I found these two related upstream issues/patches in the Drupal queue, one for the Drupal core composer.json (already merged into 9.3.x, 9.4.x, and 10.0.x), and the other for the "recommended" project templates (equivalent to our farmOS/composer-project template):

The first one (Drupal core composer.json) makes me wonder if we need to do the same in our farmOS composer.json? https://github.com/farmOS/farmOS/blob/2.x/composer.json - Although it's not clear from that issue if that is actually necessary, or if it would have also been covered by the proposed change to the recommended project template... Wouldn't hurt to add to our composer.json either way I suppose.

As for the project template itself, I wonder if it would actually be better to omit this and let it be a conscious choice by the end-user to allow?

There are two scenarios (I think):

  1. We use composer create-project for our own build process, and we obviously want that to continue to work without interruption. It actually sounds like there are two ways approach this:
    1. We add allow-plugins to our project template and explicitly declare (and maintain) each plugin as a line in that file.
    2. We use the --no-interaction argument when we run composer create-project, which will automatically accept the plugin (it sounds like - I have not tested this).
  2. The other scenario is an end-user running composer create-project themselves. It sounds like (though I haven't tested), that they will be prompted to allow each plugin, and when they say "yes" it automatically adds the allow-plugins section to their composer.json (which they are responsible for managing henceforth anyway).

Data rows |
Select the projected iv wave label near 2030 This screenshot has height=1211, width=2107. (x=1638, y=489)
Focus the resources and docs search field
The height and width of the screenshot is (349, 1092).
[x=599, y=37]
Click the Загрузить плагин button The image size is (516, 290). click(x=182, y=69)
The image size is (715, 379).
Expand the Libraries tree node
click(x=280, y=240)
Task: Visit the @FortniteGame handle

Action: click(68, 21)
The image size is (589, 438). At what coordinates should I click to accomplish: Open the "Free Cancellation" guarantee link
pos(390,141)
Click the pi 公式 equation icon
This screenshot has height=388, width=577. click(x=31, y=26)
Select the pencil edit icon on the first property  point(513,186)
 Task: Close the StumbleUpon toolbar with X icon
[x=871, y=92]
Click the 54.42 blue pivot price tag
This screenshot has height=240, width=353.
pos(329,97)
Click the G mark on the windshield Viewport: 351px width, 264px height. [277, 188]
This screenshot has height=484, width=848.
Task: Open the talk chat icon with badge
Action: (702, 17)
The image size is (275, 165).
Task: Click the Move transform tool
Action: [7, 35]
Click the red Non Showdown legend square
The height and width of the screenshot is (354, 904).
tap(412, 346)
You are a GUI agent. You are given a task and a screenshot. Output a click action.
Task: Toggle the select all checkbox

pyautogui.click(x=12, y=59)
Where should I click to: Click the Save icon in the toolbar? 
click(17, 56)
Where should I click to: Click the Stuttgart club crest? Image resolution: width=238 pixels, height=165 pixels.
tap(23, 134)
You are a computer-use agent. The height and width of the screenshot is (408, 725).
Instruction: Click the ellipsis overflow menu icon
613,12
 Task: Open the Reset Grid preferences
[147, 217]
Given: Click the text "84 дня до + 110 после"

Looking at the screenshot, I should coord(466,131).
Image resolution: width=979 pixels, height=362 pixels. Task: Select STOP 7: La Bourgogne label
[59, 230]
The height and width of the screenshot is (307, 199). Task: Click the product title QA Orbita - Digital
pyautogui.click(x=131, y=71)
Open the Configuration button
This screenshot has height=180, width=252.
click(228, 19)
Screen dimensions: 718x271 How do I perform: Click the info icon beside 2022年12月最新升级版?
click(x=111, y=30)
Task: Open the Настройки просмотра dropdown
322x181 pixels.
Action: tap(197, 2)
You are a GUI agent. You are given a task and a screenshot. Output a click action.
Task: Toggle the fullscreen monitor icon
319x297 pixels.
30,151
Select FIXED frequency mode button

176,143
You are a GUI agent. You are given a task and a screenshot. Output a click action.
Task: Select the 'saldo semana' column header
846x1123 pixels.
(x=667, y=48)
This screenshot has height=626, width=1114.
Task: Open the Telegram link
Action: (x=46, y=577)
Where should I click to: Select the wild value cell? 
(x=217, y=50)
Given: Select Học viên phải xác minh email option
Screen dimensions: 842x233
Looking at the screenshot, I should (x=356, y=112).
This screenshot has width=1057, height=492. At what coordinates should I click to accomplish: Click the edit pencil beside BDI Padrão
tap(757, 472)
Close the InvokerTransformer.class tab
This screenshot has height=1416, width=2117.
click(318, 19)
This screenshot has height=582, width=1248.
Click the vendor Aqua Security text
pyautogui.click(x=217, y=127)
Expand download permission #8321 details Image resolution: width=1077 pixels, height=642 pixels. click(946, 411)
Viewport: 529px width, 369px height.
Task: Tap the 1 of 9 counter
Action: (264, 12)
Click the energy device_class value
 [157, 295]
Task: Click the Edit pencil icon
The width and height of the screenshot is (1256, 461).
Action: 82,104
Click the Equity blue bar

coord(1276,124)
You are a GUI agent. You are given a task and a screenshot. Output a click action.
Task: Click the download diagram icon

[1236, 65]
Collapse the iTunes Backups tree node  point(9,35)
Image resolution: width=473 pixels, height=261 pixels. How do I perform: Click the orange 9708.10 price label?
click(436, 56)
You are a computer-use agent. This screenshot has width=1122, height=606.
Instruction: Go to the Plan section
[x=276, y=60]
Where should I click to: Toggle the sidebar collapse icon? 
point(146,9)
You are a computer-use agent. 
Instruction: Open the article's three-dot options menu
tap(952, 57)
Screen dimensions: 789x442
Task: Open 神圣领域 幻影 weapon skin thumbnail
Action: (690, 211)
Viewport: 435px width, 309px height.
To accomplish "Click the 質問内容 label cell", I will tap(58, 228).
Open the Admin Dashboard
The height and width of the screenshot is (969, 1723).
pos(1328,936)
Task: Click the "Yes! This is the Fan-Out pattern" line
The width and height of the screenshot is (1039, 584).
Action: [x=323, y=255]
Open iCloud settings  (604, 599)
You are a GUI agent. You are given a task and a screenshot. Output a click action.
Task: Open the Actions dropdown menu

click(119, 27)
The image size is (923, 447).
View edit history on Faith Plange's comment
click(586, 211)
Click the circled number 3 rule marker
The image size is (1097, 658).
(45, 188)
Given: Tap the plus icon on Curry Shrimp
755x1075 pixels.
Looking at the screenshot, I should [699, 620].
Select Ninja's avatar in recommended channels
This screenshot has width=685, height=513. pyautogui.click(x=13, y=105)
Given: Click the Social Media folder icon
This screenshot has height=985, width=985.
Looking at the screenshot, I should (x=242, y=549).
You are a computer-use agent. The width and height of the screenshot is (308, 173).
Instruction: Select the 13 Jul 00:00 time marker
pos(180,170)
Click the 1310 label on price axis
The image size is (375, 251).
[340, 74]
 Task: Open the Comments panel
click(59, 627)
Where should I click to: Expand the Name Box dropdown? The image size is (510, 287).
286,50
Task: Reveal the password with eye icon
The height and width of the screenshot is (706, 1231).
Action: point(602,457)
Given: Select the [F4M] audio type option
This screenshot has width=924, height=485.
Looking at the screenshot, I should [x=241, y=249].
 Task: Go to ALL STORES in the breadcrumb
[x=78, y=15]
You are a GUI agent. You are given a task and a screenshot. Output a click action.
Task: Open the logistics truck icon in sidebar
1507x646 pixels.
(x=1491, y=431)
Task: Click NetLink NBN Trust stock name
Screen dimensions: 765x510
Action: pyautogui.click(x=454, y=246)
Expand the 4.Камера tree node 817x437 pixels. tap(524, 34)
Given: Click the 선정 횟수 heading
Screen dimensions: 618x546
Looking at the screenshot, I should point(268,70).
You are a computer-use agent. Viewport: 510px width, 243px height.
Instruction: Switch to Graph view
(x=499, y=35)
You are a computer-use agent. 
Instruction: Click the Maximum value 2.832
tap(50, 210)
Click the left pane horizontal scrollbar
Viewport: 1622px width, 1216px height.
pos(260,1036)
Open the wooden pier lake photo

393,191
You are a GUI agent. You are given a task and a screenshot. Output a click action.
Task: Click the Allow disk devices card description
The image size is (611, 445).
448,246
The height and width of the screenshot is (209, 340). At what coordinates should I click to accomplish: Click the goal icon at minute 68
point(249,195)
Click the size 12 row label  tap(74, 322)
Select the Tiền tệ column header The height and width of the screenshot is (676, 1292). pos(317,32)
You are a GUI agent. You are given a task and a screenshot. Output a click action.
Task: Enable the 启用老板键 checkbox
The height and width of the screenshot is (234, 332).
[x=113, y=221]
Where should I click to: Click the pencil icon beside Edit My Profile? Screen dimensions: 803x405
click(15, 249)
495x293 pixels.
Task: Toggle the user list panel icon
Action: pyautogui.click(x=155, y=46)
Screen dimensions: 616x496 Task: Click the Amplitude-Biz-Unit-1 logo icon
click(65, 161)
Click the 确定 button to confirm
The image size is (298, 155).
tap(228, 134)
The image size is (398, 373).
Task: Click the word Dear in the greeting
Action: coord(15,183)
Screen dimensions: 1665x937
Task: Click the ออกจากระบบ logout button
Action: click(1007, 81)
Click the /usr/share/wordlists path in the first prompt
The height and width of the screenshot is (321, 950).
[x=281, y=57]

Set exercise 1 | In the comment on Composer plugins, which Drupal core branches already had the composer.json patch merged?
Set exercise 2 | Rewrite everything in the comment on Composer plugins from "2. We use the" down to "managing henceforth anyway).", and put "site builder" wherever "end-user" appears.

Exercise response 1 | 9.3.x, 9.4.x, and 10.0.x

Exercise response 2 |
2. We use the --no-interaction argument when we run composer create-project, which will automatically accept the plugin (it sounds like - I have not tested this).
  2. The other scenario is an site builder running composer create-project themselves. It sounds like (though I haven't tested), that they will be prompted to allow each plugin, and when they say "yes" it automatically adds the allow-plugins section to their composer.json (which they are responsible for managing henceforth anyway).